Este texto pretende rescatar sus voces del silencio de décadas. A 50 años del golpe que quebró sus biografías, 50 testimonios vienen a advertirnos que ningún ejercicio de recuerdo es baladí; que entonces no los vimos, pero que ahora los visibilizamos y arropamos con amor sus memorias. Para que nunca más en nuestro país, un niño, una niña o adolescente tenga que pasar por lo que ellos y miles más vivieron.
A cada uno, a cada una, nuestro más sincero y pleno agradecimiento. En el ejercicio de revivir, hay catarsis, dolor a través de una revictimización que es inherente al momento evocado; y, sin embargo, también hay mucha luz y esperanza. Gracias especiales, entonces, a quienes confiaron en nosotros: Mario Aguilera Arellano, Silvia Aguilera Morales, Macarena Aguiló Marchi, Mauricio Ahumada Pardo, Camila Andreani Andreani, Paz Aros Souyris, Nibaldo Barrera Barrera, César Cabrera Álvarez, Aminie Calderón Tapia, Natalia Chanfreau Hennings, Lilia Concha Bascuñán, María Paz Concha Traverso, Paulina Costa Maluk, Carlos Cuadrado Prats, Rubén Díaz Narbona, Lorena Díaz Ramírez, Victoria Fariña Concha, Jessica Figueroa Jorquera, Amparo Gaete Becerra, Alejandro Garcés Durán, Alfredo García Vera, Claudia Godoy González, Manuel Guerrero Antequera, Rosa Gutiérrez Silva, Tucapel Jiménez Fuentes, Camila Krauss Ruz, Emilia Kruteler Soldán, Ricardo Lagos Weber, Rosa María Lizama Barrientos, Juan Luis Maureira Muñoz, Carlos Mellado Reyes, Romanina Morales Baltra, Claudio Mardones Fernández, Alejandro Olate Levet, Dino Pancani Corvalán, Carla Pellegrin Friedmann, Zabrina Pérez Allende, María Pizarro Eppelin, Lorena Pizarro Sierra, Pablo Policzer Boisier, Ximena Rodríguez Silva, Marina Rubilar Montecinos, Rosa Silva Álvarez, Carolina Tohá Morales, Marta Valdés Recabarren, Alejandro Vega Cacabelos, Pablo Villagra Peñailillo, Libertad Weibel Guerrero, María Begoña Yarza Sáez y Eduardo Ziede Martínez.

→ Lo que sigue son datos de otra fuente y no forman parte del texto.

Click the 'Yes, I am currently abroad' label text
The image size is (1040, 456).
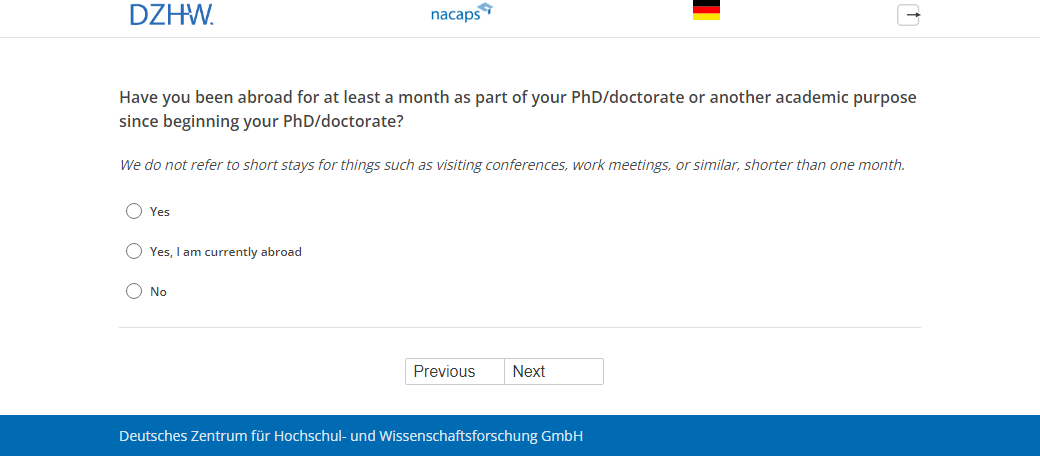click(x=226, y=252)
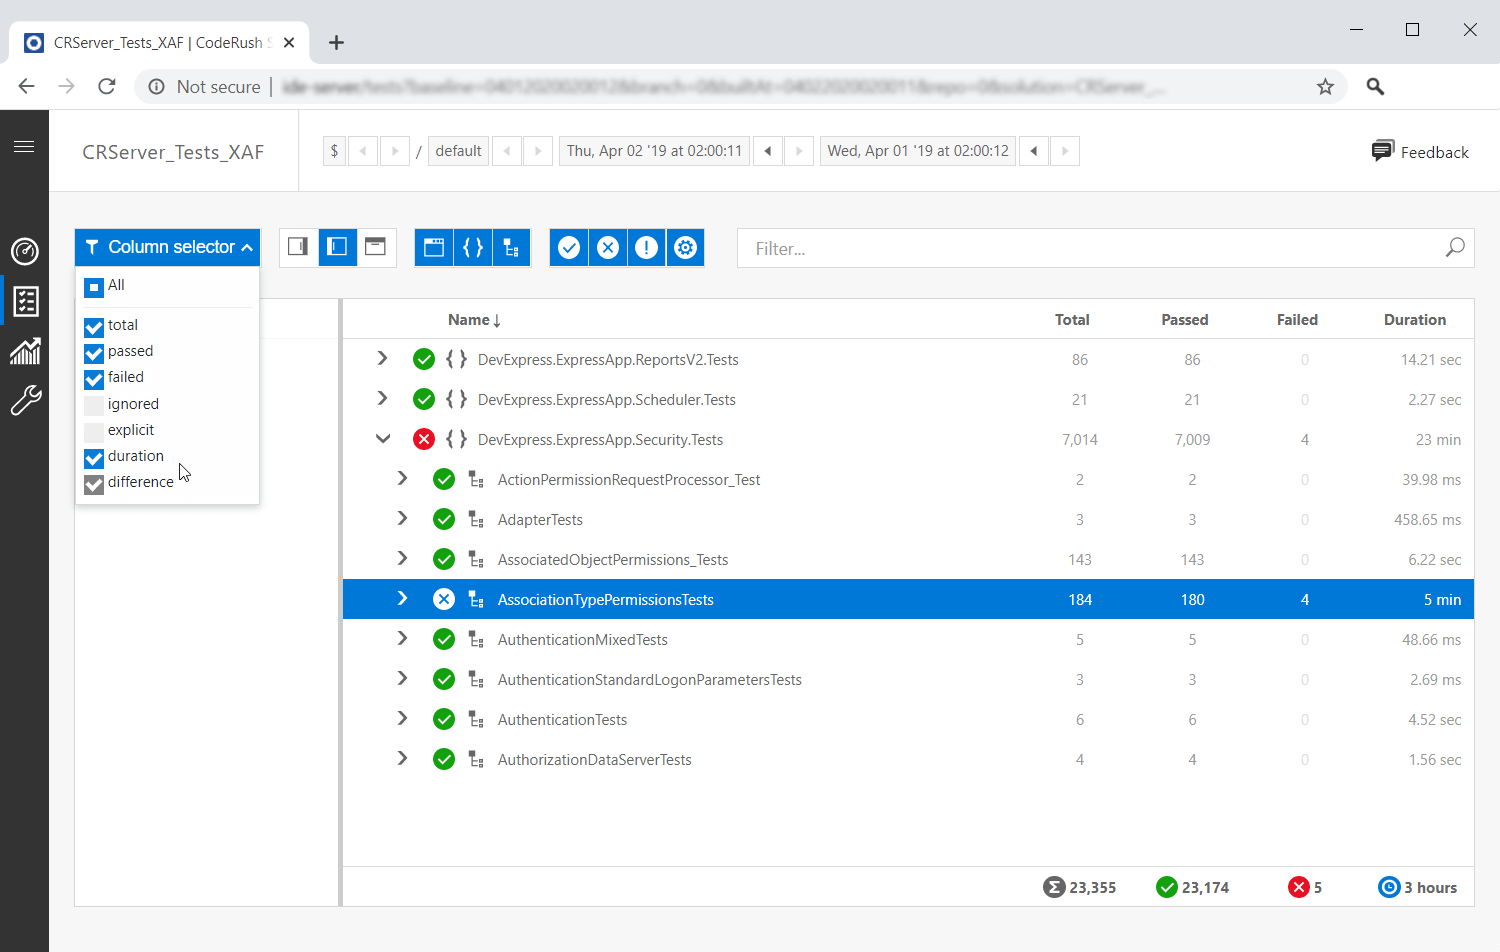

Vaya para ellas y ellos también nuestra convicción y compromiso, como autores y periodistas, de entender y preservar siempre en alto un concepto esencial: la memoria es un músculo que hay que ejercitar, sobre todo en los momentos más traumáticos de nuestra sociedad, precisamente para que no se repitan las atrocidades de la dictadura de Pinochet. La memoria, por tanto, constituye un ejercicio indispensable, una obligación del presente.

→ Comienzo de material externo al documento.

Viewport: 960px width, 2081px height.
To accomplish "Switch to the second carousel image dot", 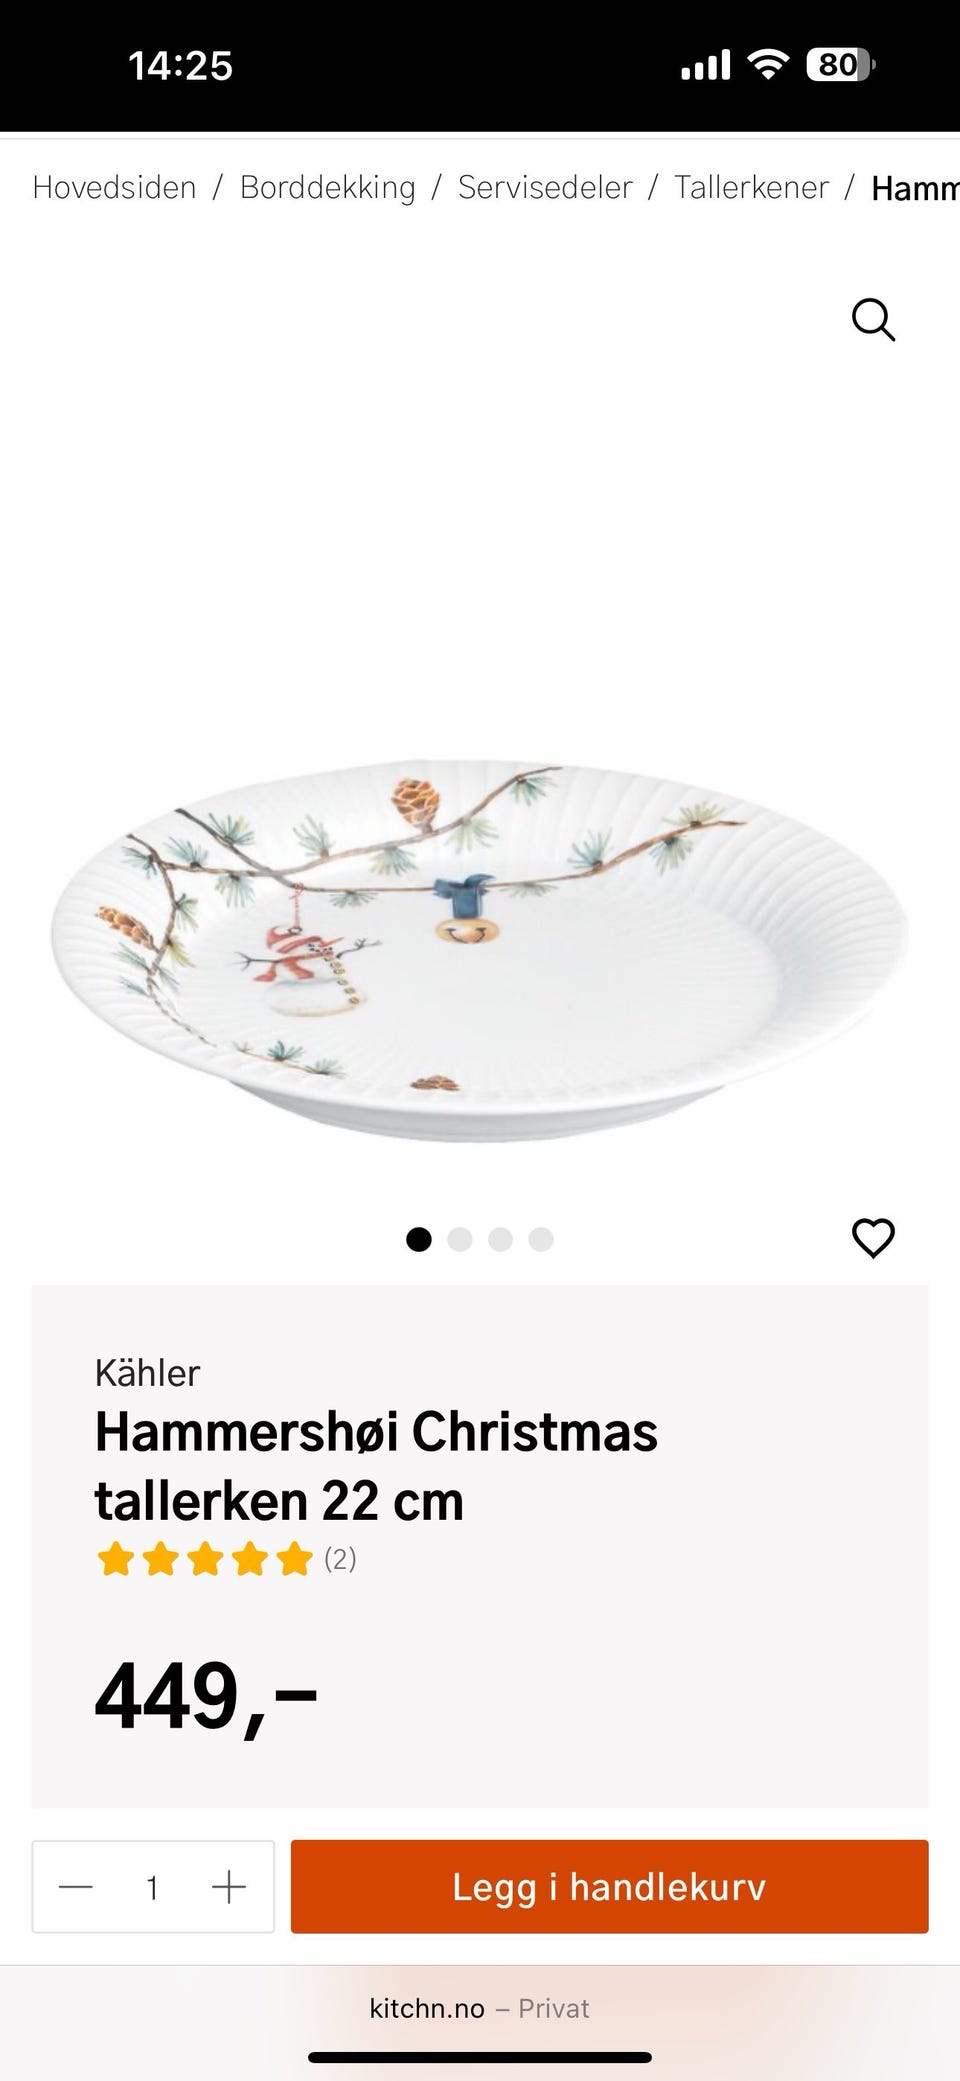I will coord(460,1239).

No podemos terminar estas líneas sin un agradecimiento enorme de estos tres pirquineros de la memoria a nuestra colaboradora y ayuda esencial: la productora de las páginas que tienen entre sus manos, Sara Sorza Molina. Sin su paciencia, entrega y espíritu inquebrantable, nada de esto habría sido posible.
Igualmente queremos reconocer el entusiasmo y el compromiso con que LOM ediciones acogió este proyecto desde sus inicios, para hacerlo posible en la conmemoración de los 50 años del golpe cívico-militar, cuyas heridas siguen abiertas a pesar del medio siglo transcurrido.